Skills
Prompt-level behavior for agents — Markdown files with YAML frontmatter, discoverable and composable.
A skill is a set of instructions that shapes how an agent behaves. It's a Markdown file with YAML frontmatter — no code, no compilation, no deployment. Write one in a text editor, and your agents can use it immediately.
How skills work
Skills live in ~/.crabtalk/skills/<name>/SKILL.md. When loaded, the skill's content is injected into the agent's context, guiding its behavior for the current session.
Load a skill two ways:
- Slash command: type
/<skill-name>in the REPL - Automatic: agents discover skills via BM25 search over names and descriptions
SKILL.md format
---
name: code-review
description: Review code for bugs, security issues, and style problems
allowed-tools: read_file search_files
---
Review instructions go here in Markdown...| Field | Required | Description |
|---|---|---|
name | Yes | Identifier, used in /name slash commands |
description | Yes | One-line summary — affects search ranking |
allowed-tools | No | Space-separated tool names to pre-approve |
license | No | License reference |
compatibility | No | Requirements (e.g., "Requires git") |
Discovery
The skill registry indexes names and descriptions using BM25 search. When an agent needs a capability, it searches the registry by keyword. Better descriptions rank higher — be specific about what the skill does.

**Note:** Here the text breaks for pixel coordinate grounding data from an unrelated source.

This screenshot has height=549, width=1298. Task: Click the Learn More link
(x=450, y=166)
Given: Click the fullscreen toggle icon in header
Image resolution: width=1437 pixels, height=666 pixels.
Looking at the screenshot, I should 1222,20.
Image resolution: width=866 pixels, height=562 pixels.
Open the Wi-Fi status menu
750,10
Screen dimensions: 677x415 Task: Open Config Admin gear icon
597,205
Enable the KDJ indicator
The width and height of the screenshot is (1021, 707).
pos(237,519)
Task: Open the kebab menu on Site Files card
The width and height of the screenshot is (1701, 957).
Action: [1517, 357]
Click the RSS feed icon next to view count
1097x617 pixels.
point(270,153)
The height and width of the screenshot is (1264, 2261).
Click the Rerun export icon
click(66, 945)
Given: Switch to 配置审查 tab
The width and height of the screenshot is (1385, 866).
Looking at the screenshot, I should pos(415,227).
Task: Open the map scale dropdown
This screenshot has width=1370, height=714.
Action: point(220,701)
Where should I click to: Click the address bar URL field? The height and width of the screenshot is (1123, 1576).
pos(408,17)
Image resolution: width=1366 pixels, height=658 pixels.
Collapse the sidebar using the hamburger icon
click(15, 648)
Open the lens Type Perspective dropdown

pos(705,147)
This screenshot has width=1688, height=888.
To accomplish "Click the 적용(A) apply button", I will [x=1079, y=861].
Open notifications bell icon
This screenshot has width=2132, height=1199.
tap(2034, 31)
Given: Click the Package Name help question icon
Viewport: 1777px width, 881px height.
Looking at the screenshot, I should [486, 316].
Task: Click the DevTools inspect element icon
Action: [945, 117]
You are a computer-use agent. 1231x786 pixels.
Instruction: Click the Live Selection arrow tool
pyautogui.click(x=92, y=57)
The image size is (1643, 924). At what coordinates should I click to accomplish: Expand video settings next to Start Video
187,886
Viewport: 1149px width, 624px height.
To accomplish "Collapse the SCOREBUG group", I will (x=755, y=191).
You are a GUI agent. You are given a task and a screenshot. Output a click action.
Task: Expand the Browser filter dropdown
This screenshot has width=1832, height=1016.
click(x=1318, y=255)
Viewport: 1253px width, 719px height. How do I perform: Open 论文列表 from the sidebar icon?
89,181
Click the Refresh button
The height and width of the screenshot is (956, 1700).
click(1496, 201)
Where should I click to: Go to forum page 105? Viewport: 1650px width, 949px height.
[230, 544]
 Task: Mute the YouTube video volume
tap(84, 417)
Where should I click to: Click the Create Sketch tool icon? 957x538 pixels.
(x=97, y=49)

Fuzzy matching handles typos and partial names in slash commands.
Scoping
Agents can be restricted to specific skills:
[agents.writer]
skills = ["technical-writing", "blog-post"]Empty list means access to all skills. Scoping keeps agents focused on their role.
Installing from the hub
crabtalk install <scope>/<package>Hub packages can include skills alongside MCP servers, agents, and commands. See Hub for details.